AI adoption needs more of that ordinary social machinery, not less. If the tool changes how work is formed, then the organization has to preserve places where formation is visible. Otherwise people are left with two bad options: perform confidence they have not earned, or avoid the tool until using it becomes another quiet class marker between the fluent and the embarrassed.
The risk is not only uneven usage. Uneven usage is the tidy management version of the problem. The deeper issue is uneven meaning. One team learns to use agents as careful drafting partners, with review rituals and shared standards. Another learns to use them as a faster way to produce unreadable sludge. A manager sees high adoption and assumes capability has spread. Meanwhile, the craft becomes local folklore.
That is how organizations accidentally turn AI into another invisible apprenticeship tax. The people who already have confidence, access, time, and forgiving managers get room to experiment. The people under heavier scrutiny, tighter deadlines, or less technical cultural cover wait for official permission that never becomes concrete enough to use. Then the dashboard discovers an adoption gap, as if it has found a natural phenomenon rather than the result of a poorly designed learning environment.
Rehearsal rooms would make adoption slower in the way practice is slower than pretending. They would ask teams to show examples before declaring norms, review AI-assisted work as a learning artifact, keep a small archive of good and bad uses, and make uncertainty discussable. They would treat prompt libraries as living case notes, not magical incantation shelves. They would give managers a better question than "Are people using AI?" The better question is "Where can people see what responsible use looks like here?"

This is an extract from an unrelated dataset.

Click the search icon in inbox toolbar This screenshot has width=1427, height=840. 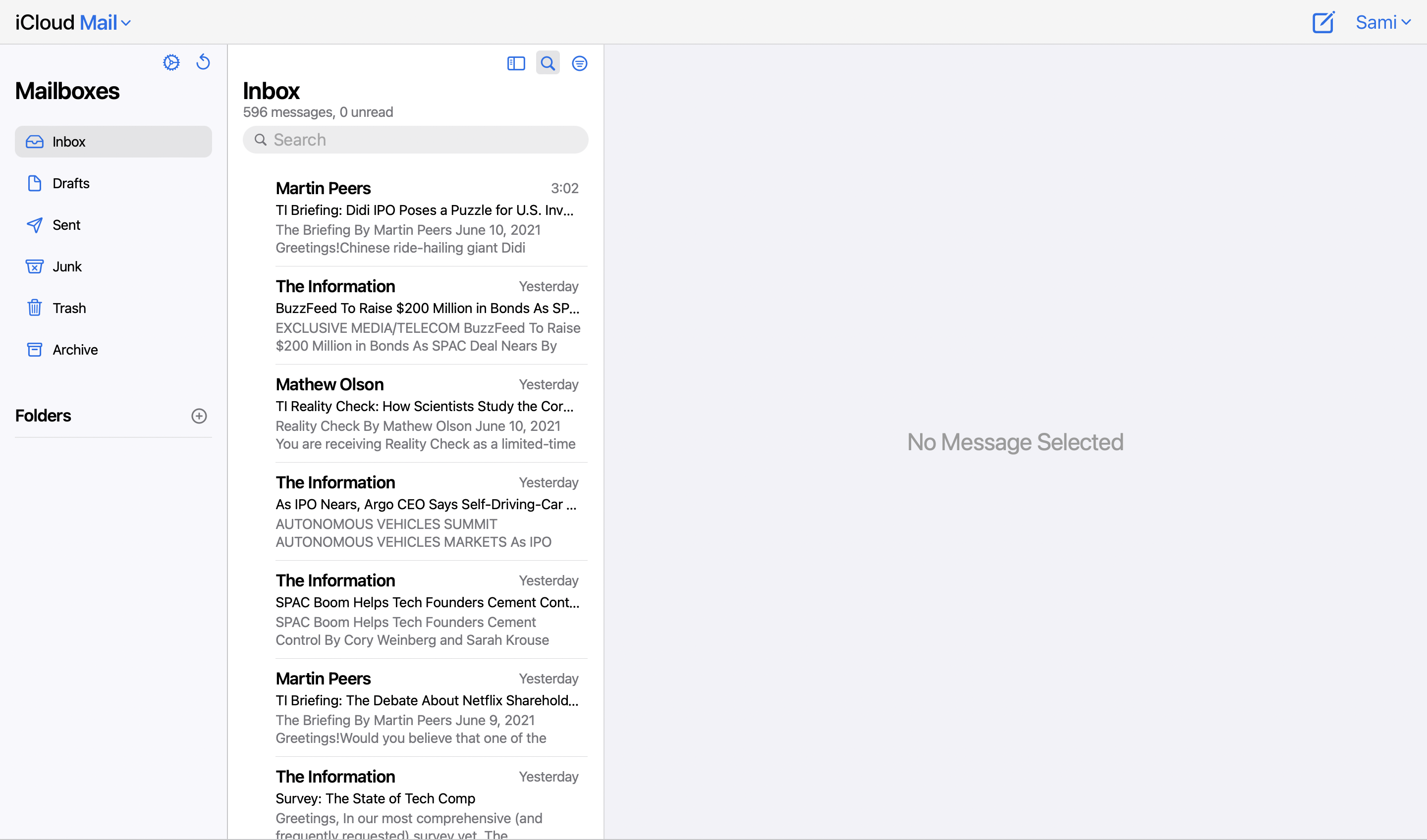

This matters beyond coding. The same pattern will show up in legal review, grant writing, public benefits administration, sales operations, clinical documentation, and every other place where AI enters work by smoothing the first draft and complicating the last mile. A person can be given a powerful assistant and still be alone with the hardest part: deciding what kind of help is appropriate, what evidence is missing, what responsibility cannot be delegated, and whether the workplace has enough shared language for judgment to travel.
The most humane AI rollout may look less like a launch and more like practice. Fewer declarations about transformation. More rooms where the awkward middle is visible. More examples with fingerprints on them. More permission to say, "Show me how you got there." The point is to keep work from becoming a set of private bargains between individuals and machines, with culture arriving later as a cleanup crew.
If AI is going to become part of the workplace, then adoption cannot mean everyone separately learning how to seem fluent. It has to mean building conditions where people can learn in public, carry standards together, and keep judgment from disappearing into the prompt box. Work will also be changed by whether people get a place to rehearse being responsible with the tools they receive.